In 1987-1988, the Department of Energy was considering Wayne County as a site for the construction of a “superconducting supercollider”— a project that was expected to provide 4500 construction jobs over a six year period. The dream ended early in 1988 when Governor Cuomo opposed the project. Rochester Gas & Electric Company insulted their home community when, in 1990, they awarded work at the Ginna nuclear power plant to the firm Fluor Daniel, known to hire out-of-town workers at substandard wages; the BTC answered the insult with a large rally at the Wayne County facility and informational ads.

The Building Trades Council was picketing and boycotting Wal-Mart before they even opened their doors in Rochester as the company refused to use union labor in the construction of their stores.

By contrast, the BTC consistently endorsed Wegman’s supermarket for using union labor in renovation and new construction work, despite concerns of other groups about Wegman’s use of Industrial Development Agency funds, employment of non-union clerks, and other issues.

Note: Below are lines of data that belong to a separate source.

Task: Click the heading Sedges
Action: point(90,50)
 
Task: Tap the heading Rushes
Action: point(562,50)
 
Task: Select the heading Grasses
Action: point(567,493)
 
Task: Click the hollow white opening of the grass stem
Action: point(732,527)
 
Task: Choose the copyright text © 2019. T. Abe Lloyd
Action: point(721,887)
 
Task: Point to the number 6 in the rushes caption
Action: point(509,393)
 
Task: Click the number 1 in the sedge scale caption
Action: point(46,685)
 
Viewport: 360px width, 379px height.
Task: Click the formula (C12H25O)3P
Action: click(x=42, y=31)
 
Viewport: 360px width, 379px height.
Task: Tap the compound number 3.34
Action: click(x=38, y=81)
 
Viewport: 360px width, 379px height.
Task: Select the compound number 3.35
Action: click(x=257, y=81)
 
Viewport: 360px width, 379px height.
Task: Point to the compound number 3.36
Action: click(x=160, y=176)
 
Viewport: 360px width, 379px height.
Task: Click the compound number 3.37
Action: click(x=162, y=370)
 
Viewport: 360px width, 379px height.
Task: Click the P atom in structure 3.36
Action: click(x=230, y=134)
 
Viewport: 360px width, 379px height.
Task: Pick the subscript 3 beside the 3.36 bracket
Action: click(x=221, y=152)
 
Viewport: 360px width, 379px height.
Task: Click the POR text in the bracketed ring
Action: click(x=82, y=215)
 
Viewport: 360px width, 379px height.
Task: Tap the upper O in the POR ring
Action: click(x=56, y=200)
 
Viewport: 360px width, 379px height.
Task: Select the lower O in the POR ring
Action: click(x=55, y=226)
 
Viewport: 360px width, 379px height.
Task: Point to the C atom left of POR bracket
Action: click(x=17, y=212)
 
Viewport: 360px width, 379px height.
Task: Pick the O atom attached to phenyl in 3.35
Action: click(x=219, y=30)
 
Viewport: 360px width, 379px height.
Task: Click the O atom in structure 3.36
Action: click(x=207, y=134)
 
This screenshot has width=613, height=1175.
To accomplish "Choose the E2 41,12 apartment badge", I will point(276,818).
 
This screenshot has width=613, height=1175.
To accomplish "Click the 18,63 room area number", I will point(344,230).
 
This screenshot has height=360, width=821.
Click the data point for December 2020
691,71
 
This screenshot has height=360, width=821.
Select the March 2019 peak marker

Other BTC activities in the 1990s involved demonstrations against John P. Bell at the University of Rochester (1990), advocacy for and the construction of a new baseball stadium (1997), a massive rally against the use of exploited immigrant labor at Rochester Institute of Technology (1999), an organizing campaign at Isaac Heating & Air Conditioning (1999), and lobbying for increased highway funding (2000). Ongoing concerns of the BTC include misclassification of employees as independent contractors (whereby employers avoid paying workers’ compensation and unemployment insurance taxes for workers) and the award of construction contracts to irresponsible employers.